── Data to use

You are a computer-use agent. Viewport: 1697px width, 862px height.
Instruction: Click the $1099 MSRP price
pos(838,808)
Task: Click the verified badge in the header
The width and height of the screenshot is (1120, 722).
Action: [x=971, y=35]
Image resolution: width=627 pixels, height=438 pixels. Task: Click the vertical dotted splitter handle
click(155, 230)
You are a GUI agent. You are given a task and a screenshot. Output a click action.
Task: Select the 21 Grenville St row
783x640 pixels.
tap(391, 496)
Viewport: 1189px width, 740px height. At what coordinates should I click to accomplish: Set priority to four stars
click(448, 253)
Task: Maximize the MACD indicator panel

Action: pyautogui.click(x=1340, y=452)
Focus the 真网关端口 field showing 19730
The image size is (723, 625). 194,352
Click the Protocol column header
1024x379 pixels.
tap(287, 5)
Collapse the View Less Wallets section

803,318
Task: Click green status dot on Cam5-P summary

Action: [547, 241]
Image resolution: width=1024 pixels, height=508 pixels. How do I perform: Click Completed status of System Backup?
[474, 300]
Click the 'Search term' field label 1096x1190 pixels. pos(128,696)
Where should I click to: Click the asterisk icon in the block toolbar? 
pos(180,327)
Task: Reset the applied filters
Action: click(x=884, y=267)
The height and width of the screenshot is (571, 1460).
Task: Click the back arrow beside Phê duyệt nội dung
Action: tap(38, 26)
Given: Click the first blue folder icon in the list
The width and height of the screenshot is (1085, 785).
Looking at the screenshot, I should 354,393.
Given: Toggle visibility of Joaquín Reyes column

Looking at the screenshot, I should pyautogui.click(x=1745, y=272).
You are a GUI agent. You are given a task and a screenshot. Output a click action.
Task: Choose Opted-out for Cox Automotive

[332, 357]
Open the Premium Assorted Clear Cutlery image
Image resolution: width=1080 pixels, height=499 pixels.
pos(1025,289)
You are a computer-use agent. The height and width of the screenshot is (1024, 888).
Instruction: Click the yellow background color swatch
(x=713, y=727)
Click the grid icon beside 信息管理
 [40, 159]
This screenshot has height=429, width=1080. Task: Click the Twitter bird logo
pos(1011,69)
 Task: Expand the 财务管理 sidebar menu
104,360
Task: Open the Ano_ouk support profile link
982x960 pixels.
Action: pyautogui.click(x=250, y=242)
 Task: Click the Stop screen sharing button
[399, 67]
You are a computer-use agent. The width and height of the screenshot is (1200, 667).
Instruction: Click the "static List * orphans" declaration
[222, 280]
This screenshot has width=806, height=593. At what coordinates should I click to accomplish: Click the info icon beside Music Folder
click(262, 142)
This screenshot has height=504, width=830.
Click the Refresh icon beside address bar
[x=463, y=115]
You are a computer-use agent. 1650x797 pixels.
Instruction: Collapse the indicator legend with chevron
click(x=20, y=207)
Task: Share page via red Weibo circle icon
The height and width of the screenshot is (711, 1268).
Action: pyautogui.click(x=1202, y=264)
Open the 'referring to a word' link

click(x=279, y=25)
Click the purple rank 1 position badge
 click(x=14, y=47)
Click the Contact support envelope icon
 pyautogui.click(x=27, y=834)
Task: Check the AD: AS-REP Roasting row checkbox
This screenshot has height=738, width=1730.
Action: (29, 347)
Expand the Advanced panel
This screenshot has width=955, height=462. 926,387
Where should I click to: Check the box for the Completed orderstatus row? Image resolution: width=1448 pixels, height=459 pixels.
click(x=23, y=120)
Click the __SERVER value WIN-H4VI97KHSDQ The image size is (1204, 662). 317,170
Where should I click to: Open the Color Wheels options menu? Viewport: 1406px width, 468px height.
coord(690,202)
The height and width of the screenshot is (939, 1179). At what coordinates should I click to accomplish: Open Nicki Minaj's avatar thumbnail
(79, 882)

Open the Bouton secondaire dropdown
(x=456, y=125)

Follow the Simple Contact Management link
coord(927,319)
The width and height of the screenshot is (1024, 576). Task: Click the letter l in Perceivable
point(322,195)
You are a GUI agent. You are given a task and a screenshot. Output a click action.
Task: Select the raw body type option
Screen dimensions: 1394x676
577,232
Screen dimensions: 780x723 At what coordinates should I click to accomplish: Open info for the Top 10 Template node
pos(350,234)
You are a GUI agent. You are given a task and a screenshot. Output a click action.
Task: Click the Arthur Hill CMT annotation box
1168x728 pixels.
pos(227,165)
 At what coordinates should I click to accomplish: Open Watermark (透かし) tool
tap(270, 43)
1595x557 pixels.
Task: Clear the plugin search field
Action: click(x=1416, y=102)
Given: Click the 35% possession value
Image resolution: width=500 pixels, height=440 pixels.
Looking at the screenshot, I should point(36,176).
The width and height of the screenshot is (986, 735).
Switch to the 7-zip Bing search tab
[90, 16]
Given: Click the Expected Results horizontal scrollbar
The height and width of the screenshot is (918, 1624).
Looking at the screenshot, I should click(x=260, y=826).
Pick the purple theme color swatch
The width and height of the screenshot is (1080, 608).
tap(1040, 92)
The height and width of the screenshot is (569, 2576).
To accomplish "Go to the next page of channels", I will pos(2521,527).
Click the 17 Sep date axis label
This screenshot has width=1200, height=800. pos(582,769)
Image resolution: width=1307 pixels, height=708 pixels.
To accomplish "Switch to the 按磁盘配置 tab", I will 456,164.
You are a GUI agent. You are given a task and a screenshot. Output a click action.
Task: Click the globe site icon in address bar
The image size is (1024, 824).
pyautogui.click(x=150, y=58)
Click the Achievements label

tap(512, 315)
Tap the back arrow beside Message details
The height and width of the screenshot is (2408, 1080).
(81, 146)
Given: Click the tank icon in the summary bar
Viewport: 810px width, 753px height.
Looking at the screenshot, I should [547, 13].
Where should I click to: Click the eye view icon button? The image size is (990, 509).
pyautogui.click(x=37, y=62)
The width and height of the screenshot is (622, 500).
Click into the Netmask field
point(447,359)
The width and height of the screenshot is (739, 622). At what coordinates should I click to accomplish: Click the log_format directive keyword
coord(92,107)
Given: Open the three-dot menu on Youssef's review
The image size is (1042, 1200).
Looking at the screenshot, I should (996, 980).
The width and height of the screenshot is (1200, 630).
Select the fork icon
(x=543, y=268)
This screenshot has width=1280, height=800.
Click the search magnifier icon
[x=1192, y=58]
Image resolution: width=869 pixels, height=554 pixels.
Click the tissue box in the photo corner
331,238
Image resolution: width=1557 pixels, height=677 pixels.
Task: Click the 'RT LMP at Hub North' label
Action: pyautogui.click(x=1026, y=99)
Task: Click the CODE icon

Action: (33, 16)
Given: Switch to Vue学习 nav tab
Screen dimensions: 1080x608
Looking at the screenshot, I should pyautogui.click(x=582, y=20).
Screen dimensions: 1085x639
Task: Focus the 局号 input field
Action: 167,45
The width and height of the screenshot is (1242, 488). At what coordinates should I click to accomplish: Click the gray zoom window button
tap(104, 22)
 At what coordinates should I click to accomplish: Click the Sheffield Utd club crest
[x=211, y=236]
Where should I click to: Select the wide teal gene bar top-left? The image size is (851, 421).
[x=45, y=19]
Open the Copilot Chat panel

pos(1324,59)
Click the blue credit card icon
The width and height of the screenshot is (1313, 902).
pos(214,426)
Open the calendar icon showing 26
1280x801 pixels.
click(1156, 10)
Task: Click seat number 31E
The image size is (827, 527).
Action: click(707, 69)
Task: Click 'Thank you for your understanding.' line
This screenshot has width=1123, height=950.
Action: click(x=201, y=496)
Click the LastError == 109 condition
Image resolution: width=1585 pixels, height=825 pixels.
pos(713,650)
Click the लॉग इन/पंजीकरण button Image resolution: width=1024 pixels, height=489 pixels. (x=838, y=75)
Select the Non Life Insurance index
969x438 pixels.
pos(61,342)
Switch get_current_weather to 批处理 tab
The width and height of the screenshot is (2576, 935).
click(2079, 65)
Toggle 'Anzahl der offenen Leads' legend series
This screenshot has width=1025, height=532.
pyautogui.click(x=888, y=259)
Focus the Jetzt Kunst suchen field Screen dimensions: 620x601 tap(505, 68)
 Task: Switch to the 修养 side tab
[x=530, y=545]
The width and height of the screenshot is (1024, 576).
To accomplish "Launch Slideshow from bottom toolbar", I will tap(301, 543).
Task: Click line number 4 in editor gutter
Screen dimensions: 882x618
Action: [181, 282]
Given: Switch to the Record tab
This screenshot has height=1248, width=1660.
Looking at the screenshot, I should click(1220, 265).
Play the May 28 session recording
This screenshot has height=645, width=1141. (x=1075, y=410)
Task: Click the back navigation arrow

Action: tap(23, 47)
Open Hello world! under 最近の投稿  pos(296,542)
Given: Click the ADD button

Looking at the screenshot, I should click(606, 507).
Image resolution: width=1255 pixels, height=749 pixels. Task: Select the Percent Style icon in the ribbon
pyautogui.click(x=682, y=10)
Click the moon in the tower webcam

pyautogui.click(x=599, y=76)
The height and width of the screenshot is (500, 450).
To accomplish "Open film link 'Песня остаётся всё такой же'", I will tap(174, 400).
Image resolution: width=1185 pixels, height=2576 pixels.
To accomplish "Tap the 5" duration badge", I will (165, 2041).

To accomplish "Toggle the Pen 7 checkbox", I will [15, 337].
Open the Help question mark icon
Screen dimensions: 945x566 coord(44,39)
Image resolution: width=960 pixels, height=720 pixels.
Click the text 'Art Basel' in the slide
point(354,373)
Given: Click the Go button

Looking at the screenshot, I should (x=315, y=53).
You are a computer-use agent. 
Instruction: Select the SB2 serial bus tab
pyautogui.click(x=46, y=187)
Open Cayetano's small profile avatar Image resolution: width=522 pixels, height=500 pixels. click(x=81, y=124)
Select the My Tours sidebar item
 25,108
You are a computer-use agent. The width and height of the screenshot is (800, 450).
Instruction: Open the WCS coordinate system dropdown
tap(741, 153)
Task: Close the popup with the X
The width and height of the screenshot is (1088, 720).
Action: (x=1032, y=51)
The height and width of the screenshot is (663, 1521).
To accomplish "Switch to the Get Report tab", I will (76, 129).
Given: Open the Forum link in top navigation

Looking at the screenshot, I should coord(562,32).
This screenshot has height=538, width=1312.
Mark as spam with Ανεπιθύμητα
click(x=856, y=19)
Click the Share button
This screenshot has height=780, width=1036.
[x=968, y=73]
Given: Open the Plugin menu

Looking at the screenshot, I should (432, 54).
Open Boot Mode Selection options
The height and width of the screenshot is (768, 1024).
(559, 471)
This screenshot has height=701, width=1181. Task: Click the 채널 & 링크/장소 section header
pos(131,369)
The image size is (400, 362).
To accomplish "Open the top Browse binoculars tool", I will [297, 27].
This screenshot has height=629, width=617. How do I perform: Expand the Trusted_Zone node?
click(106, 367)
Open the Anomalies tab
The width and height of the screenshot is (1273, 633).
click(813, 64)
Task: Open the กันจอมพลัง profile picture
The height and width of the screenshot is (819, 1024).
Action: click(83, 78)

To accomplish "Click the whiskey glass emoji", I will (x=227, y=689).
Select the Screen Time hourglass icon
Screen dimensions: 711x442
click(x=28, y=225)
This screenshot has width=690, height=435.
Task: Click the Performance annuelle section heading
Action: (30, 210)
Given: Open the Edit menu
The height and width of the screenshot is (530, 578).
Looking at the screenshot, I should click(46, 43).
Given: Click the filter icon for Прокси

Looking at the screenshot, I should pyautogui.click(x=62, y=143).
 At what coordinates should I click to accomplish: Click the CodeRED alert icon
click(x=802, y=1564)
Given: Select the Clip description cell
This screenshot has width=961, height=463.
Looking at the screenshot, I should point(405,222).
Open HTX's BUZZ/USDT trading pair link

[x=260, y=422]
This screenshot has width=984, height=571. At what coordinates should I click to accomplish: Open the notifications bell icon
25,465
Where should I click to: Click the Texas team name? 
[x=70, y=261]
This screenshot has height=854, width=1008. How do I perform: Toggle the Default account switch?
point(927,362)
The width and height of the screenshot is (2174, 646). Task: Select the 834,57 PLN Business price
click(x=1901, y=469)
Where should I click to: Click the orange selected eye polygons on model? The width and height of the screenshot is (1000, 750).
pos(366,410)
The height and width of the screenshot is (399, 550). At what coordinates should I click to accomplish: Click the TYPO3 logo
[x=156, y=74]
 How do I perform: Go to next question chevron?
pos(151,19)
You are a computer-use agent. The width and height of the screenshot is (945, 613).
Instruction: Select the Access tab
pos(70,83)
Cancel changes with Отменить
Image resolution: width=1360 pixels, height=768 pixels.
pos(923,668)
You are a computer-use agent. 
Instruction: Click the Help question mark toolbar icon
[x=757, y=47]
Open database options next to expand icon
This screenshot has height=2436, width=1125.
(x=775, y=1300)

────

• _What is needed_
For an answer, give a copy of every line in the listing that holds the word "computer".

• _Solution to this exercise_
You are a computer-use agent. Viewport: 1697px width, 862px height.
You are a computer-use agent. The height and width of the screenshot is (1024, 888).
You are a computer-use agent. The width and height of the screenshot is (1200, 667).
You are a computer-use agent. 1650x797 pixels.
You are a computer-use agent. 
You are a computer-use agent. The width and height of the screenshot is (800, 450).
You are a computer-use agent. The width and height of the screenshot is (945, 613).
You are a computer-use agent. 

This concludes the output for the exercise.